## About this exercise
Locate, in the data below, the line that contains "VERANSTALTUNGS ORTE (503, 2083)" and the line that contains "Home (775, 138)"; reproduce exactly those two lines and every line between them, nothing more.

## Excerpted records
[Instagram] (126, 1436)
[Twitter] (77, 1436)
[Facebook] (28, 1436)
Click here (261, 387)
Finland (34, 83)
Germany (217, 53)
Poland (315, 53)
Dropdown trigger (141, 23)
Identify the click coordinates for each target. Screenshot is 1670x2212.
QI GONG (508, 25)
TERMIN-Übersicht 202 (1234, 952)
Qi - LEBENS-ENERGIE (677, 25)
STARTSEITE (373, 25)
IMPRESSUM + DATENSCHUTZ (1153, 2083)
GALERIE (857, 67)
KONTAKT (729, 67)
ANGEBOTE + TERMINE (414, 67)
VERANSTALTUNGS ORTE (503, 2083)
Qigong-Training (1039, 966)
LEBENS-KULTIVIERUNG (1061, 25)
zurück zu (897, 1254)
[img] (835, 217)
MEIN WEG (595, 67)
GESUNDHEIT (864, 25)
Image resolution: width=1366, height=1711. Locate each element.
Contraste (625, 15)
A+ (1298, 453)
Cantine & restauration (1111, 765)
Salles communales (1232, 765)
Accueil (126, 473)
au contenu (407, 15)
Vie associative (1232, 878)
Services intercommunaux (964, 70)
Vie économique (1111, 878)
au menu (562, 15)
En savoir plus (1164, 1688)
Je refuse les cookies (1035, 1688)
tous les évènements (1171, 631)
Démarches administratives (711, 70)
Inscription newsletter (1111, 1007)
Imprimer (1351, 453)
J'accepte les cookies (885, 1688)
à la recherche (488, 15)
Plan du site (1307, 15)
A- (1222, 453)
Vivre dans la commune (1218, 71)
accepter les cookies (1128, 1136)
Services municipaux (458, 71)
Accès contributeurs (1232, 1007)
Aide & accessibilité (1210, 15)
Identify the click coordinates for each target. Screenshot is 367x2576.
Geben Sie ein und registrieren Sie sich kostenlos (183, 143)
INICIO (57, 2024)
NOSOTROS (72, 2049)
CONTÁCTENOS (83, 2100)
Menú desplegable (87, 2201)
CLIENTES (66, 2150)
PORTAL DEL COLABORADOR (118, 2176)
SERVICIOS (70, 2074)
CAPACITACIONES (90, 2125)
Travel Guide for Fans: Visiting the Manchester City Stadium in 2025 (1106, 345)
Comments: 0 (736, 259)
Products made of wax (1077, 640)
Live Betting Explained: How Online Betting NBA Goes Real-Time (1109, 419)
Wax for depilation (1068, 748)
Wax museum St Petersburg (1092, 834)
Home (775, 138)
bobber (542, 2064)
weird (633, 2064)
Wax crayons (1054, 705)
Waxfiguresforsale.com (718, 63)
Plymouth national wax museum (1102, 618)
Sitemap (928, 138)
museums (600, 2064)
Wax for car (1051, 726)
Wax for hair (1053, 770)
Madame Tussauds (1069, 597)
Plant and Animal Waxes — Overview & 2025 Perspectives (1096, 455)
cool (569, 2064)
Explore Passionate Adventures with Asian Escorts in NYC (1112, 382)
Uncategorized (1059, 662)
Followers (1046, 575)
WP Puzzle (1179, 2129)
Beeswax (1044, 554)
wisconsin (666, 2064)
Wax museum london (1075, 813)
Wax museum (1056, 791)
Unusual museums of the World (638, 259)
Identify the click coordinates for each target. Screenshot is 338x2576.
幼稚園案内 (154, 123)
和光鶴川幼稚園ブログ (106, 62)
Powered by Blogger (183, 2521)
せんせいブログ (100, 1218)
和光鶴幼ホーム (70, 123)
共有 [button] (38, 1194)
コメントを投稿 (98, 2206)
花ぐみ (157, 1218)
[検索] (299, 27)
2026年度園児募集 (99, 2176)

## Solution for this task
VERANSTALTUNGS ORTE (503, 2083)
Qigong-Training (1039, 966)
LEBENS-KULTIVIERUNG (1061, 25)
zurück zu (897, 1254)
[img] (835, 217)
MEIN WEG (595, 67)
GESUNDHEIT (864, 25)
Image resolution: width=1366, height=1711. Locate each element.
Contraste (625, 15)
A+ (1298, 453)
Cantine & restauration (1111, 765)
Salles communales (1232, 765)
Accueil (126, 473)
au contenu (407, 15)
Vie associative (1232, 878)
Services intercommunaux (964, 70)
Vie économique (1111, 878)
au menu (562, 15)
En savoir plus (1164, 1688)
Je refuse les cookies (1035, 1688)
tous les évènements (1171, 631)
Démarches administratives (711, 70)
Inscription newsletter (1111, 1007)
Imprimer (1351, 453)
J'accepte les cookies (885, 1688)
à la recherche (488, 15)
Plan du site (1307, 15)
A- (1222, 453)
Vivre dans la commune (1218, 71)
accepter les cookies (1128, 1136)
Services municipaux (458, 71)
Accès contributeurs (1232, 1007)
Aide & accessibilité (1210, 15)
Identify the click coordinates for each target. Screenshot is 367x2576.
Geben Sie ein und registrieren Sie sich kostenlos (183, 143)
INICIO (57, 2024)
NOSOTROS (72, 2049)
CONTÁCTENOS (83, 2100)
Menú desplegable (87, 2201)
CLIENTES (66, 2150)
PORTAL DEL COLABORADOR (118, 2176)
SERVICIOS (70, 2074)
CAPACITACIONES (90, 2125)
Travel Guide for Fans: Visiting the Manchester City Stadium in 2025 (1106, 345)
Comments: 0 (736, 259)
Products made of wax (1077, 640)
Live Betting Explained: How Online Betting NBA Goes Real-Time (1109, 419)
Wax for depilation (1068, 748)
Wax museum St Petersburg (1092, 834)
Home (775, 138)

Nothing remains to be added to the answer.